Key nodes of a microRNA network associated with the integrated mesenchymal subtype of high-grade serous ovarian cancer

Abstract

Metastasis is the main cause of cancer mortality. One of the initiating events of cancer metastasis of epithelial tumors is epithelial-to-mesenchymal transition (EMT), during which cells dedifferentiate from a relatively rigid cell structure/morphology to a flexible and changeable structure/morphology often associated with mesenchymal cells. The presence of EMT in human epithelial tumors is reflected by the increased expression of genes and levels of proteins that are preferentially present in mesenchymal cells. The combined presence of these genes forms the basis of mesenchymal gene signatures, which are the foundation for classifying a mesenchymal subtype of tumors. Indeed, tumor classification schemes that use clustering analysis of large genomic characterizations, like The Cancer Genome Atlas (TCGA), have defined mesenchymal subtype in a number of cancer types, such as high-grade serous ovarian cancer and glioblastoma. However, recent analyses have shown that gene expression-based classifications of mesenchymal subtypes often do not associate with poor survival. This "paradox" can be ameliorated using integrated analysis that combines multiple data types. We recently found that integrating mRNA and microRNA (miRNA) data revealed an integrated mesenchymal subtype that is consistently associated with poor survival in multiple cohorts of patients with serous ovarian cancer. This network consists of 8 major miRNAs and 214 mRNAs. Among the 8 miRNAs, 4 are known to be regulators of EMT. This review provides a summary of these 8 miRNAs, which were associated with the integrated mesenchymal subtype of serous ovarian cancer.

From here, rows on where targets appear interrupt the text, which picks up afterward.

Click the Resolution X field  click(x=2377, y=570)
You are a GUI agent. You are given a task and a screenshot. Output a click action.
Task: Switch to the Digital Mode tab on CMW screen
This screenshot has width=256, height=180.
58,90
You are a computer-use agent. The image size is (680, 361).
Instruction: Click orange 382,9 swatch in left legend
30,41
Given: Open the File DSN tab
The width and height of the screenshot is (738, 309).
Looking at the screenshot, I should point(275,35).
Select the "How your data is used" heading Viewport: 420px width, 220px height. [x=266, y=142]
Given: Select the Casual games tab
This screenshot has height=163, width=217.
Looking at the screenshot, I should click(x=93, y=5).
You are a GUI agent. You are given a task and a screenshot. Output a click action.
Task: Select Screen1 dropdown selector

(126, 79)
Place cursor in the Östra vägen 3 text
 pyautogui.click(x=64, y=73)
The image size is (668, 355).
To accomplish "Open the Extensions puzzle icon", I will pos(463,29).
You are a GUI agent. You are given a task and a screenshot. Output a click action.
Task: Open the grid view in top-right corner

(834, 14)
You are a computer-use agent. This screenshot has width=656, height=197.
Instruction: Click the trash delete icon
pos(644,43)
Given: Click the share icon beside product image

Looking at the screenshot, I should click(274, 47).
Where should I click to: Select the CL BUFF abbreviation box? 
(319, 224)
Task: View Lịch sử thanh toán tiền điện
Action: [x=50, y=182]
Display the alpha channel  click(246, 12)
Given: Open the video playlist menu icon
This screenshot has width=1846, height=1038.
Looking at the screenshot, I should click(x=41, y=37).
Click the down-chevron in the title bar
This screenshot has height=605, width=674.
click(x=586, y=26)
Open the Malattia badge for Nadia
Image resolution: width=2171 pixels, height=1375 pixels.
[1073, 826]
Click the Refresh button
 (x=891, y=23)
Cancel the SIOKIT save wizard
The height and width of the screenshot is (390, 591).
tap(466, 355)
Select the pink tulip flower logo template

Figure 1.. The key microRNAs (miRNAs) in the integrated mesenchymal subtype of The Cancer Genome Atlas (TCGA) high-grade serous ovarian cancer cases.

This figure is part of Figure 3 in Yang et al. (used with approval from the publisher). The miRNA-gene network shows the relationships between 8 key miRNAs and epithelial-to-mesenchymal transition (EMT) signature genes they are predicted to regulate. The size of each gene node indicates the number of predicted key miRNAs regulators; the colors indicate the annotated function of the gene. Only genes with gene ontology (GO) and Kyoto encyclopedia of genes and genomes (KEGG) annotations are shown in this network. TGF-β, transforming growth factor β; PDGF, platelet-derived growth factor.

Figure 2.. The miR-506 network regulates EMT and cellular senescence.

miR-506 directly targets SNAI2, vimentin, N-cad, NFκB and CDK4/CDK6. miR-506 down-regulates SNAI2 which increases E-cad expression and subsequently promotes cell-cell adherence. miR-506 directly down-regulates vimentin and N-cadherin, which reduces cell mobility and cell-matrix adherence. miR-506 also targets NFκB p65 which transactivates N-cad and vimentin and is implicated in the regulation of EMT,. miR-506 inhibits the expression of FoxM1 by directly down-regulating CDK4/CDK6, which not only promotes cellular senescence but also inhibits EMT via suppressing the expression of SNAI1 and ZEB1/2. Therefore, miR-506 inhibits cancer progression through suppressing EMT and promoting cellular senescence. Decreased expression of miR-506 partially results from promoter methylation. EMT, epithelial-to-mesenchymal transition; E-cad, E-cadherin; SNAI2, snail family zinc finger 2; N-cad, N-cadherin; NFκB, nuclear factor kappa B; CDK4, cyclin-dependent kinase 4; CDK6, cyclin-dependent kinase 6; FoxM1, Forkhead box protein M1; SNAI1, snail family zinc finger 1; ZEB1, zinc finger E-box binding homeobox 1; ZEB2, zinc finger E-box binding homeobox 2; ILK, integrin-linked kinase; GSK-3β, Glycogen synthase kinase 3β.

Figure 3.. The miR-101 network regulates EMT.

miR-101 directly targets ZEB1/ZEB2, EZH2,, and Wnt/β-catenin. miR-101 down-regulates ZEB1/ZEB2 and EZH2, which increases E-cadherin expression and subsequently promotes EMT. miR-101 down-regulates the Wnt/β-catenin pathway, which promotes cell motility and invasiveness. Thus, miR-101 suppresses EMT through targeting these signal pathways. EMT, epithelial-to-mesenchymal transition; ZEB1, zinc finger E-box binding homeobox 1; ZEB2, zinc finger E-box binding homeobox 2; EZH2, enhancer of zeste homolog 2.